Archive for Thursday, August 3, 2006

Bacon wins, opponent endorses foe

August 3, 2006

John Bacon beat out challengers Harry McDonald and Dave Oliphant for Kansas School Board District No. 3 in Tuesday's primary election, earning a chance to win a third term on the board in November.

But should the Olathe Republican win re-election, he will return to a different board.

The conservative majority of which he was a part has apparently lost its grip on the state board.

Bacon's race was one of five state board positions contested Tuesday on the Kansas State Board of Education. The board previously led by a 6-4 conservative majority gained national press for questioning evolution in state science standards in 1999 and again in 2005 after the first decision was overturned.

Each of the five races attracted multiple contenders who succeeded in changing the majority to overturn the conservatives' decisions on evolution. Two seats across the state -- those once held by Connie Morris and Iris Van Meter -- appeared to have been lost by conservative candidates Wednesday before state votes had been certified.

Bacon will now face Democrat Don Weiss in the general election. Weiss ran unopposed in the Democratic primary and received 3,133 votes in Johnson County.

McDonald vowed Wednesday to support candidate Weiss' bid to unseat Bacon.

"I'm going to support Don Weiss," he said. "I have to vote for the children of Kansas in this case."

Bacon earned his chance for re-election with a strong showing in Johnson County, where he earned 51 percent of the vote. McDonald was his closest competitor with 39 percent, and Oliphant finished with 9 percent.

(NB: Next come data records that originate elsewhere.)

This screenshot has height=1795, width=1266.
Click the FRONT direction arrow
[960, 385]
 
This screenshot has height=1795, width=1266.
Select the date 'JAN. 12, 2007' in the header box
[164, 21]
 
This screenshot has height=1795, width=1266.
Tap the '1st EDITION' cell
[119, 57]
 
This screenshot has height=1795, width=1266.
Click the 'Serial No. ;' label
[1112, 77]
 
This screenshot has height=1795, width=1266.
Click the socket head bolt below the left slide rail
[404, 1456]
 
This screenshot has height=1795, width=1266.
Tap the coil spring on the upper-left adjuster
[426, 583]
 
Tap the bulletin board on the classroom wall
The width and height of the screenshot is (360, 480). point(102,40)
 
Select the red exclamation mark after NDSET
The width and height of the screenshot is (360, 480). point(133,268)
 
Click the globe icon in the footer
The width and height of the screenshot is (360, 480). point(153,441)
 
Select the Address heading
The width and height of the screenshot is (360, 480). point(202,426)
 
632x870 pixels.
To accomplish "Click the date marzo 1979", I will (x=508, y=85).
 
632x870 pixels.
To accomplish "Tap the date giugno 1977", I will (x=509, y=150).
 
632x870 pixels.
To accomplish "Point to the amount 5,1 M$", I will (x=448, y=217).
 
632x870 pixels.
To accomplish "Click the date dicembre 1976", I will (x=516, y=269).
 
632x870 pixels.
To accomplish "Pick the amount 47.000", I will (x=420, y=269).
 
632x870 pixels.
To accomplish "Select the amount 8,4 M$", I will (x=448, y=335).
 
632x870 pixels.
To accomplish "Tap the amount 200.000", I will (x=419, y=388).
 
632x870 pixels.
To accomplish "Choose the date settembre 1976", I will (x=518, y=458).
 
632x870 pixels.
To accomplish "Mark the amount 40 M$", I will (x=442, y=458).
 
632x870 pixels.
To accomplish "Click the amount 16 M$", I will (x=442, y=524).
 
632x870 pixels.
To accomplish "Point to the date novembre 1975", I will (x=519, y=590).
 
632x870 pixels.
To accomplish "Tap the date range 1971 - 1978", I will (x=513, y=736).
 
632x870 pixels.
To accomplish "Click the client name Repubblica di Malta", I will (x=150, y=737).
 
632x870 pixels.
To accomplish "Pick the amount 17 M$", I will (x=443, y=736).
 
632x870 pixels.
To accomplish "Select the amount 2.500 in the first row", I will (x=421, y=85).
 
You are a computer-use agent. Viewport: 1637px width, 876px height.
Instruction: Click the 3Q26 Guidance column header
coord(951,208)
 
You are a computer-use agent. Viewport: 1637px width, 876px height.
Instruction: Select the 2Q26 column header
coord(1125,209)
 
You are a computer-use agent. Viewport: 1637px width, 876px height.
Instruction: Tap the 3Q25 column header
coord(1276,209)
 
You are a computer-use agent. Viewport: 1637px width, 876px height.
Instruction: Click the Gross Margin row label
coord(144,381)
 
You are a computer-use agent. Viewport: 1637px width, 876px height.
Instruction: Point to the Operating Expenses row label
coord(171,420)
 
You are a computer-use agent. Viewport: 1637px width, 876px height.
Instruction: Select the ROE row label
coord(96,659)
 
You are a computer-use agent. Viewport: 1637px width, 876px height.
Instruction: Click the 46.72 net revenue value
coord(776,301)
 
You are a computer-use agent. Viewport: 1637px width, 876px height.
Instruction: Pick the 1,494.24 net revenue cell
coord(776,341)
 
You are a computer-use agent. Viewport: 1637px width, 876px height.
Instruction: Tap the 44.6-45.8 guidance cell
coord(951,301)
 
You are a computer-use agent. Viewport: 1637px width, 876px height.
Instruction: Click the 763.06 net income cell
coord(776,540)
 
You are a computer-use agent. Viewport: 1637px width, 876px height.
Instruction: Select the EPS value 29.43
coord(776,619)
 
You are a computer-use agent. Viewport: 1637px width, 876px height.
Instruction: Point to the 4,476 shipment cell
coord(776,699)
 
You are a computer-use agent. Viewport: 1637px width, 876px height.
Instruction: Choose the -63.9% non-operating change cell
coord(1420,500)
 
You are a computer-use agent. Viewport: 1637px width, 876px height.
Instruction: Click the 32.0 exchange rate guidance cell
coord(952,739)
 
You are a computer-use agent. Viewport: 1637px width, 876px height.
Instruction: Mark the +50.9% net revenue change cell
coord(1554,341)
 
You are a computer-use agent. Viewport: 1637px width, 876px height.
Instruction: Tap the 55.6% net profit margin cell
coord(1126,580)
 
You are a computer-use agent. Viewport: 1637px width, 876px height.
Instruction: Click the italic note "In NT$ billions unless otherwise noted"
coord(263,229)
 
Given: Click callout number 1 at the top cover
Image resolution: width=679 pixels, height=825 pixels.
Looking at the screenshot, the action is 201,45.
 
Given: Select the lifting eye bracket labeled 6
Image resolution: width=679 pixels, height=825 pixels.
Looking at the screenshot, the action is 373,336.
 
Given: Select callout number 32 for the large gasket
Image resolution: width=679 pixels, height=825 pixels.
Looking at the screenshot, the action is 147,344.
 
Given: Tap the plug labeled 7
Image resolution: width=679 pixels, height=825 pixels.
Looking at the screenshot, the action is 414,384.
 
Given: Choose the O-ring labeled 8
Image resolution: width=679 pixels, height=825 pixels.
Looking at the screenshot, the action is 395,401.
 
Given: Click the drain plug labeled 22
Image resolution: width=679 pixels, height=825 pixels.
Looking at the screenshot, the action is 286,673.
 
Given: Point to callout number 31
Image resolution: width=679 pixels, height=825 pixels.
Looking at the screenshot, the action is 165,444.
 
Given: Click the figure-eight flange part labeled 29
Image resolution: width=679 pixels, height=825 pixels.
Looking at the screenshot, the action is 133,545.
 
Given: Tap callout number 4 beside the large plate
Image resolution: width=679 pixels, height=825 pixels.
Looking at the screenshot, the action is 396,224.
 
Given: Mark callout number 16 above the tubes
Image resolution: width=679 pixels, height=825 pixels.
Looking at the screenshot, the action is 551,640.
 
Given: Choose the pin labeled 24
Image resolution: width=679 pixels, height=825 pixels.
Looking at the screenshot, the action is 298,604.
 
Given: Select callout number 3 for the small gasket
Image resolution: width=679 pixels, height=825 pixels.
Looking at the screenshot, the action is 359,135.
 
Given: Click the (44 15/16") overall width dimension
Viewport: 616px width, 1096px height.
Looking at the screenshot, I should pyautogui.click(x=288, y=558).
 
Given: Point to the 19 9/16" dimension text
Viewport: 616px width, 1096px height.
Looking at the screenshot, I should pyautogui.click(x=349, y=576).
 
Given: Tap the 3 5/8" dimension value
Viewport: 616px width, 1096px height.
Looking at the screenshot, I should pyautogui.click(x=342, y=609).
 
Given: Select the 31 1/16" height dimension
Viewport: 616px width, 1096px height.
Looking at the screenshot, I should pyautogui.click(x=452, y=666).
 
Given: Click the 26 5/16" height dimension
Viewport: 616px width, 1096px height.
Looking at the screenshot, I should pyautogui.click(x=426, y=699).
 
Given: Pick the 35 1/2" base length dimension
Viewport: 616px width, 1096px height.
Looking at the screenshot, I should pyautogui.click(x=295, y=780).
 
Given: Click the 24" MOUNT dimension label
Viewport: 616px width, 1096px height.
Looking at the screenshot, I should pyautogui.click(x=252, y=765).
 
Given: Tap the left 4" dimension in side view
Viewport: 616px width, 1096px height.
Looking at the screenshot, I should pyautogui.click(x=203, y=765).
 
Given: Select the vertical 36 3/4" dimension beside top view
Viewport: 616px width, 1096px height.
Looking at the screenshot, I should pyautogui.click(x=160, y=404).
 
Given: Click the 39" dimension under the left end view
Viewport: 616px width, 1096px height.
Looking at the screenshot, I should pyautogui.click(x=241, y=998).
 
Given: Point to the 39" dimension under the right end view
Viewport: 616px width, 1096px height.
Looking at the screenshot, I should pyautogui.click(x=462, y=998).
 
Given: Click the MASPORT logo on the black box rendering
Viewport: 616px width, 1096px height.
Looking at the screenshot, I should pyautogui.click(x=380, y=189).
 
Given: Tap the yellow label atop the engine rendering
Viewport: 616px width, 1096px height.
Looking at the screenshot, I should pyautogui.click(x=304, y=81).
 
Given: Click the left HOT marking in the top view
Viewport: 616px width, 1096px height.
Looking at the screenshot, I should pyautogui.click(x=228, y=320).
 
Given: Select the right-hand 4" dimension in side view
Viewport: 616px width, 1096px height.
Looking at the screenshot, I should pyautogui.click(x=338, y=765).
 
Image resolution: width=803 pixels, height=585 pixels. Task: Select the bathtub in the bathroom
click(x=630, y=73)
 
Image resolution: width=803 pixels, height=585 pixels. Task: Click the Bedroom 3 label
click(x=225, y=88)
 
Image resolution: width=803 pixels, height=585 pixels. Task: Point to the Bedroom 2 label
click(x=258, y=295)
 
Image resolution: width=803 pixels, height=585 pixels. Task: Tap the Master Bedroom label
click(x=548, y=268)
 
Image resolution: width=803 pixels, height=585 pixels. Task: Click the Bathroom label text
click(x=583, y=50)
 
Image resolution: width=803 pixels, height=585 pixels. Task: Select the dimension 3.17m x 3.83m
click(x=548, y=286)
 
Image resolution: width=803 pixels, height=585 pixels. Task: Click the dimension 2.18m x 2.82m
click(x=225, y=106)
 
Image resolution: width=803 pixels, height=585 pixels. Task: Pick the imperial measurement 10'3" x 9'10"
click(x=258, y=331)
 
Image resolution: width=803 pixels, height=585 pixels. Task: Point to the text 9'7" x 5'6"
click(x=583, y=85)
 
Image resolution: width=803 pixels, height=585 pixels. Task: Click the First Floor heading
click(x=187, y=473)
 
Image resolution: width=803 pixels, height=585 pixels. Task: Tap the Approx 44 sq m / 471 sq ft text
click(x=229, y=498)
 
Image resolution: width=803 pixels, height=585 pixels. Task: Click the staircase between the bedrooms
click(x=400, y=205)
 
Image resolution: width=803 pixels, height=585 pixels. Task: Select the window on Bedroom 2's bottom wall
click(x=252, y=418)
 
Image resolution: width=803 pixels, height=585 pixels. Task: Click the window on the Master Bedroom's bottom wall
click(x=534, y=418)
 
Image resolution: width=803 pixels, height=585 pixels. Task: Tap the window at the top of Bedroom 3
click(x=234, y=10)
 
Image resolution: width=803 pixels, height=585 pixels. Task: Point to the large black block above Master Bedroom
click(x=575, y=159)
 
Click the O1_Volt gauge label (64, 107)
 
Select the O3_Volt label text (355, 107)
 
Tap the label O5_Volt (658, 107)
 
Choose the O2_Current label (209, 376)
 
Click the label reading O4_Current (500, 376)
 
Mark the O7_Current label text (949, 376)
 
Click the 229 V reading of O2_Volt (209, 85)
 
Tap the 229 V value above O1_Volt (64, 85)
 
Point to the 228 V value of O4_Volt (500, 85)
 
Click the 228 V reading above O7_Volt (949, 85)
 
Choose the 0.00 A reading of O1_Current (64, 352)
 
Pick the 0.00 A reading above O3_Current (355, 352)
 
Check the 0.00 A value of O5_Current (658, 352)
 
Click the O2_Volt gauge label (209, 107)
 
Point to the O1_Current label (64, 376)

Out of the 300 precincts in the 3rd District, 225 are in Johnson County. The area represents the southern part of Johnson County and Linn, Miami, Franklin and a part of Anderson County. According to the Kansas Secretary of State's office, the vote from the other counties made little difference in the overall outcome, with Bacon getting 49 percent, McDonald getting 40 percent and Dave Oliphant getting 10 percent.

Bacon has served on the board for eight years and is known as a conservative candidate who supported changes in the state science standards saying that evolution shouldn't be taught as dogma in science classrooms. He also said that requiring parents to opt in for sex education forces them to be more aware of the curriculum so they can teach moral values.

Bacon said that if elected, he plans to continue focusing on the performance of Kansas students.

"Part of that is trying to find better ways to improve student performance and increase progress of students across the state, not just asking taxpayers for more money," he said. "We on the Board of Education are happy Kansas continues to rank in the top 10 with the other states, but we're not satisfied with that. I want Kansas to be No. 1."

Bacon said that if re-elected in November, he would continue to serve his constituency in the same manner.

"I think that what we're going to try to continue to do is improve education in the state and use our current allocation of funds with reasonable increase," he said.

However, Bacon may find himself on a board interested in reversing some of the changes of the past two years.

Several moderate and Democrat candidates won their bid to run in the general election in November. In western Kansas, moderate Republican Sally Cauble beat conservative Republican Connie Morris for the 5th District seat with 54 percent of the votes. In the 9th District of southeast Kansas, Jana Shaver beat out Brad Patzer, son-in-law of conservative member Iris Van Meter who is retiring. Shaver received 58 percent of the vote and will face Democrat Kent Runyan.

Democrat Janet Waugh retained her 1st District seat in Wyandotte, Leavenworth, Jefferson and a part of Douglas County with 63 percent of the vote, beating conservative challenger Jesse Hall.

Conservative Ken Williard won his primary to represent south-central Kansas No. 7 with 54 percent. Willard will face Democrat Jack Wempe in the general election.

McDonald said he was encouraged by the primary election outcome across the state.

"It will be somebody other than Connie (Morris) and Iris (Van Meter), so I'm encouraged for the schoolchildren of Kansas," he said. "But I'm disappointed because more than just running against John Bacon, I was running because I've been an advocate of education and thought I had a lot of good insight and ideas."

Bacon's contenders said they were running because they disagreed with his principles. McDonald ran on a variety of issues, including his concern for the Kansas state science standards.

McDonald, Oliphant and Weiss all agree on many hot-button issues, including opposition to what they view as the state board's attempt to usurp local boards' authority, making sure science standards include evolution andaking sure students learn sex education unless they opt out.

The general election for state school board races is Nov. 7.

For information on candidate Don Weiss, visit For information on candidate John Bacon, visit

All results from Tuesday's primary are unofficial until canvassed by county commissioners later this week.